“Não espere ter sede para beber.” “Beba o máximo que puder.” “Beba além da sede, mesmo sem vontade.” Dicas como essas circulam em livros-texto, artigos científicos e no discurso de especialistas —ao gosto da indústria das bebidas esportivas.
Conhecidos também como isotônicos, esses produtos são compostos por água, eletrólitos (como sódio e potássio) e açúcares. Criados na década de 1960 para repor nutrientes perdidos em esforços exaustivos e melhorar o desempenho esportivo, tornaram-se um grande negócio, que hoje movimenta cerca de US$ 20 bilhões por ano.
Claro que essas cifras não são sustentadas pelos atletas, digamos, puro-sangue, que frequentemente emprestam suas imagens às famosas marcas do ramo. O consumo pesado vem dos amadores-que-se-identificam-como-atletas —indivíduos com níveis de autoestima patologicamente elevados. Não seria a indústria a contar-lhes que suas bebidas não lhes trazem vantagens. Essa tarefa importuna fica por nossa conta.
É consenso que atividades moderadas e com duração inferior a 60 minutos dispensam o consumo de isotônicos. E, exceto em condições excepcionalmente quentes e úmidas —e contanto que você seja jovem e saudável—, água também.
“Mas eu transpiro muito quando corro na esteira…” Ótimo para você, caro leitor! A desidratação leve induzida pelo exercício é um módico preço fisiológico a se pagar pela eficiente dissipação de calor do seu corpo. Quem produz mais suor regula melhor a temperatura. O pânico da sudorese, alastrado pela indústria, não é justificado.
Nem mesmo para atletas puro-sangue. Dados coletados na África do Sul durante o triatlo Ironman (3,8 km de natação, 180 km de ciclismo e 42,2 km de corrida) demonstram que a perda hídrica na prova —que pode atingir 8 litros!— não se relaciona a sintomas clínicos de desidratação (edema de mão e pulmão, olhos fundos, etc), aumento da pressão arterial e da temperatura ou outros eventos adversos.
E quanto ao desempenho esportivo? Em 2008, Haile Gebrselassie, o lendário fundista egípcio, perdeu impressionantes 10% do peso em líquidos na maratona em que bateu o recorde da modalidade. Haile passa bem e não está só. Estudos observacionais (que, lembremos, não provam causalidade) apontam que atletas que mais desidratam tendem a ser os que cruzam mais cedo a linha de chegada. E sobretudo para provas mais curtas (até 60 minutos), há evidências de que perdas hídricas não superiores a 3-4% do peso podem conferir pequenos ganhos esportivos, já que a perda de líquidos reduz a massa corporal e melhora a economia do movimento —um princípio análogo ao efeito que o esvaziamento parcial do tanque tem na eficiência de um carro de corrida.

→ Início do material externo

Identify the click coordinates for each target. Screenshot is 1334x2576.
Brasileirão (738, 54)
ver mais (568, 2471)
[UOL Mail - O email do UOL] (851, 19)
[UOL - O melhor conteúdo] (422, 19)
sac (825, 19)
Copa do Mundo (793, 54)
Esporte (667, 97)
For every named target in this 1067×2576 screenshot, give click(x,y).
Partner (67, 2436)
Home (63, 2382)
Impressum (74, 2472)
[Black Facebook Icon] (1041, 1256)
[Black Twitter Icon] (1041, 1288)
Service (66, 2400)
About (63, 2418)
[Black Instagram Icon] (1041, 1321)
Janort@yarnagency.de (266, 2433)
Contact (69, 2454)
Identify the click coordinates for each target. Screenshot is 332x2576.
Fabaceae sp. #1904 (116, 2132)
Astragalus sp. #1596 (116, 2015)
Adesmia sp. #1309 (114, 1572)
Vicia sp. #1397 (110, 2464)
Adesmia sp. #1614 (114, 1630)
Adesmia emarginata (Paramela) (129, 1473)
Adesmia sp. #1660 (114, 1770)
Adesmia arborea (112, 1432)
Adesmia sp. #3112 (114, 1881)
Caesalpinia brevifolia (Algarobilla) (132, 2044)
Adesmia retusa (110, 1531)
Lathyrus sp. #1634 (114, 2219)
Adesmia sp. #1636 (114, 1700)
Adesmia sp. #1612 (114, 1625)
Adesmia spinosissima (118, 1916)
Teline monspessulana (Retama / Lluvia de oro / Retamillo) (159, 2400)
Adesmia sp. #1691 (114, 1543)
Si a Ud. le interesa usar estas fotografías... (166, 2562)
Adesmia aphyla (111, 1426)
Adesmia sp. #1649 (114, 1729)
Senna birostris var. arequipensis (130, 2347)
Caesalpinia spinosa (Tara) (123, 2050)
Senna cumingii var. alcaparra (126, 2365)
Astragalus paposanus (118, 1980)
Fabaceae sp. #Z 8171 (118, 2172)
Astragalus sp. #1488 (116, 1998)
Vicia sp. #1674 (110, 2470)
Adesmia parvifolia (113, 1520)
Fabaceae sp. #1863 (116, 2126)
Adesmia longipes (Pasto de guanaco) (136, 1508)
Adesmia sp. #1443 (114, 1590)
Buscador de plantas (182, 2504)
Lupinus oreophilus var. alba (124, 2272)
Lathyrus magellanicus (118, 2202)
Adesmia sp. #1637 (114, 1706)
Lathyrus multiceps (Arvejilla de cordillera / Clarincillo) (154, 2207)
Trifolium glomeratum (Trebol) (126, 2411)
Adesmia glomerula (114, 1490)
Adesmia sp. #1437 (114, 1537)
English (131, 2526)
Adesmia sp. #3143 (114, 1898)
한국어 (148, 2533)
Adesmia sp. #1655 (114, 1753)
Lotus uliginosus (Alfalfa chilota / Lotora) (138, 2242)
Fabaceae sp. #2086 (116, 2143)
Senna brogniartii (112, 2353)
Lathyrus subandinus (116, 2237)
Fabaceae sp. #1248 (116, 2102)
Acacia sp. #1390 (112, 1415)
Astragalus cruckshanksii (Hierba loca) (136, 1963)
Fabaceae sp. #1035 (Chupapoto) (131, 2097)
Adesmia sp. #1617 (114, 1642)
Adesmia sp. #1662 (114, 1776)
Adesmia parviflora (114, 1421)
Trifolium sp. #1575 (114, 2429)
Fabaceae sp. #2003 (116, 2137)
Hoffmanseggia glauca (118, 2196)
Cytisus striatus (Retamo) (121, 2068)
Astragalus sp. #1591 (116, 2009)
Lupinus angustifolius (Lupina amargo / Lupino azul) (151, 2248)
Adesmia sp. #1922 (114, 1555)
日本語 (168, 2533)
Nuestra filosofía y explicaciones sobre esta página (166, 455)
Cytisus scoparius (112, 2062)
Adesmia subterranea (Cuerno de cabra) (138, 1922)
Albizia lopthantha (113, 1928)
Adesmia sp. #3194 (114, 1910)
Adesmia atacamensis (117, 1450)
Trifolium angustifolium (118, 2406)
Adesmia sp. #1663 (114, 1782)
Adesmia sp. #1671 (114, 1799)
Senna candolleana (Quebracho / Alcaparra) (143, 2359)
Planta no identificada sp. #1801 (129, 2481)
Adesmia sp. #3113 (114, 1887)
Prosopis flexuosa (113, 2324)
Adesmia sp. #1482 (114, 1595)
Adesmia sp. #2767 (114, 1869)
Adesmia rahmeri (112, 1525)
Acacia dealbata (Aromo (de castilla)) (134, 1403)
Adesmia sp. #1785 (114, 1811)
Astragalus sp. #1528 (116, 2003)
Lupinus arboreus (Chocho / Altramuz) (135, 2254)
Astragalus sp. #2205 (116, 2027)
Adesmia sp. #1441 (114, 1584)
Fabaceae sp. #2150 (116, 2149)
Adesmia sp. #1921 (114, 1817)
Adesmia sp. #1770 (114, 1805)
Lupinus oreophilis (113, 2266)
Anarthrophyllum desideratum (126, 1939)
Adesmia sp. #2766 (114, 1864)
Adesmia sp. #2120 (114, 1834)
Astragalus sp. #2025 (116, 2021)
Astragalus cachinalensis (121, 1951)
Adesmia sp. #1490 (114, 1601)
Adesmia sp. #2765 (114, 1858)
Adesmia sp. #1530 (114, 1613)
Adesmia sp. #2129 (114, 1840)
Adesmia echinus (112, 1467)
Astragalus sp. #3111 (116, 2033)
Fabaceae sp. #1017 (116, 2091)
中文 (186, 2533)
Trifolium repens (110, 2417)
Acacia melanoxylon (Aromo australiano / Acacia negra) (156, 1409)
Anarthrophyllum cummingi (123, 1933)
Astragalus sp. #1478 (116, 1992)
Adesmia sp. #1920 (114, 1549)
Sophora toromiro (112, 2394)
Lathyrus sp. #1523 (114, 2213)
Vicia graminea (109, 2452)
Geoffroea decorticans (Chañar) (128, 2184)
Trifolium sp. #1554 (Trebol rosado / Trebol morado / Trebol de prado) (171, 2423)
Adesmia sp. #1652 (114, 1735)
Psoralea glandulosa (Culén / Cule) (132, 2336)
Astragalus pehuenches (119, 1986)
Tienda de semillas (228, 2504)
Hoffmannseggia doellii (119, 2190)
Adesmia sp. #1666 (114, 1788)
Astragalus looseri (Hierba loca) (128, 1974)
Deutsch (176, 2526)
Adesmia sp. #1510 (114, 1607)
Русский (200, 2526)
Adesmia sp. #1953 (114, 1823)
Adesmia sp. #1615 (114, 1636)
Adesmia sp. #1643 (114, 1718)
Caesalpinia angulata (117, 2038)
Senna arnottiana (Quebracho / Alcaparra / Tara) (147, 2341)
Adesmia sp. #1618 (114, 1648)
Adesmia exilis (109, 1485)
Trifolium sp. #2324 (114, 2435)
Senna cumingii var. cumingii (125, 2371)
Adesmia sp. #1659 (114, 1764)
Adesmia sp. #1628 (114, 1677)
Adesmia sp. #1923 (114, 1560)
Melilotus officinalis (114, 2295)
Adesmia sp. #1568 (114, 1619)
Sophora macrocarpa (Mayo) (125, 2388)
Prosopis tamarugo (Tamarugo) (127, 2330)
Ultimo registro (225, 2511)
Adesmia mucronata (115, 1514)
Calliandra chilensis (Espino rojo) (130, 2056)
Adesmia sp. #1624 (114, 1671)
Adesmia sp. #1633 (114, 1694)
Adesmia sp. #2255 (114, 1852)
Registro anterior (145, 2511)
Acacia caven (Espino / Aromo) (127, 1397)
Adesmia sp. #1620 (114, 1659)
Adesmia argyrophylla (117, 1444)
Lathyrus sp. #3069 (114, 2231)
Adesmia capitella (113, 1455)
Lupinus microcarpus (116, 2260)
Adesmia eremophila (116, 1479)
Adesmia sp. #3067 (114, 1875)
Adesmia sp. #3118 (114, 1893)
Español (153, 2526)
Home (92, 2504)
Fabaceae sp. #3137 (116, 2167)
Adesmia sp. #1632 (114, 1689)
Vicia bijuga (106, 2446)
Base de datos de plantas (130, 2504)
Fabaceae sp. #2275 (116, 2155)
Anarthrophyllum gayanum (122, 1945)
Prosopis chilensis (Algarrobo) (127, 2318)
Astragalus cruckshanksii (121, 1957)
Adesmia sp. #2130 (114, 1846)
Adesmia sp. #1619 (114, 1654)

Se o risco da desidratação é superestimado, o mesmo não pode ser dito da hiper-hidratação. Um estudo feito com corredores da Maratona de Boston de 2002 mostrou que 13% deles apresentaram hiponatremia (baixa concentração de sódio no sangue), condição que pode levar a convulsões, edema cerebral, parada respiratória e morte. Sua causa principal é o excesso de líquidos ingerido, que dilui o sódio na circulação. Atletas que terminam a prova mais pesados do que começaram estão entre os mais vulneráveis.
“Aí entram os isotônicos para nos acudir, certo?” Essa é a voz do marketing. Eis a da ciência: embora prometam repor os sais minerais, as bebidas esportivas comercias não são capazes de evitar a hiponatremia induzida pela hiper-hidratação. Que a indústria não nos ouça, mas o melhor seria respeitar a sede —um mecanismo evolutivo finamente governado pelo hipotálamo para nos lembrar exatamente quando e quanto beber.
E assim chegamos ao paradoxo das bebidas esportivas: os poucos que realmente precisam delas (atletas) faturam para consumi-las, enquanto nós, que não precisamos, desembolsamos por elas. Logo, se você paga pelo seu isotônico, é provável que consiga viver bem sem ele.